A recent discussion with my colleague Tim Cummins at IACCM suggests that an increasing number of oil and gas companies are exploring alternatives to traditional “lump sum bid” contracts, that are typically used for large oil and gas construction projects.  This is largely due to risk aversion and the unpredictable nature of new project environments, as well as the uncertain geographic terrain that lends itself to a time-and materials contract structure.

There are multiple categories with commercial models that include lump sum, time and materials and others, but construction projects such as new pipelines, preparation of new drilling sites, and others are the biggest ones.  This format places the bulk of the risk on suppliers/contractors.  In this case, they will include the project risk elements, and include a surcharge in their lump sum, which is generally in their favor.  However, it is a risky strategy.  

Alternatives to lump sum bid include:

1.)   Gain share or cost savings sharing mechanisms;

2.)   Alignment of contractual terms and conditions (i.e. indemnifications, liabilities, warranties, insurance, etc.) to reflect realistic risk scenarios [to optimize associated cost];

 Such alternative contracting models are more agile, as they can adapt when there is uncertainty over scope, goals, or achievability.  They may be outcome-based, performance based, or payment occurs based on results.

These various approaches have some overlaps and in particular they all point to the need for more collaborative governance and performance mechanisms. In some cases, they also need to recognize the overall value being generated and consider risk / reward allocations based on that potential. For example, if you can cut drilling time by half, but pay a 50% premium to the drilling company, does that make sense based on the overall economic benefit from faster production?

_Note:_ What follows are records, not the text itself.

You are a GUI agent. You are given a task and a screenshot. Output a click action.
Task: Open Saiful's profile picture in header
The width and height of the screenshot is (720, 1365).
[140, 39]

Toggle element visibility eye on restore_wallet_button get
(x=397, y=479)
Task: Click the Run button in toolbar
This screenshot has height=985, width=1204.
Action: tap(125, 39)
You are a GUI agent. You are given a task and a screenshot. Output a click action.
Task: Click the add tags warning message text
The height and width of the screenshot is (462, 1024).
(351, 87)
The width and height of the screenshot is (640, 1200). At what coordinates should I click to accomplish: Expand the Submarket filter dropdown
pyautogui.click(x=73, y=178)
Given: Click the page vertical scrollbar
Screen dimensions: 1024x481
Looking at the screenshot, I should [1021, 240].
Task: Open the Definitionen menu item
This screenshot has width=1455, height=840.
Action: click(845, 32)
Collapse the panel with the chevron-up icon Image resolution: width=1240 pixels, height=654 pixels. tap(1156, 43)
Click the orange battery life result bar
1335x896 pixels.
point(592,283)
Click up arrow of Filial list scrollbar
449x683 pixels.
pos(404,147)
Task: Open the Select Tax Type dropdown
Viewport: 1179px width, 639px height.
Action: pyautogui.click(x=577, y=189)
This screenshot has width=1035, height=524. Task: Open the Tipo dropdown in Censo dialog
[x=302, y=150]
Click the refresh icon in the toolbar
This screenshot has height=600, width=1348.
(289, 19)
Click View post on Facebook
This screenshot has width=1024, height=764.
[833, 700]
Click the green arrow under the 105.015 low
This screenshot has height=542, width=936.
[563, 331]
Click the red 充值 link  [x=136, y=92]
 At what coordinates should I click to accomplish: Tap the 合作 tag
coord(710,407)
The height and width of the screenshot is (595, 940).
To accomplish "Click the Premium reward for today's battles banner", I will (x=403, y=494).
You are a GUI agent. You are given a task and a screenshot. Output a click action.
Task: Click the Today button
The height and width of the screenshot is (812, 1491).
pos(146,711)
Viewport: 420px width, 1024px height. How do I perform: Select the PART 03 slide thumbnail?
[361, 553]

 Oil and gas companies need to give more thought to risk terms such as those described here and in strategic relationships, particularly in the current volatile market. But a more immediate and practical approach may be to balance them with terms that reduce the likelihood of negative events occurring – essentially through what we term ‘relational contracting’.  This in turn requires that attitudes to the role and value of the contracting process need to shift.  This is beginning to happen, but as we know, change takes time!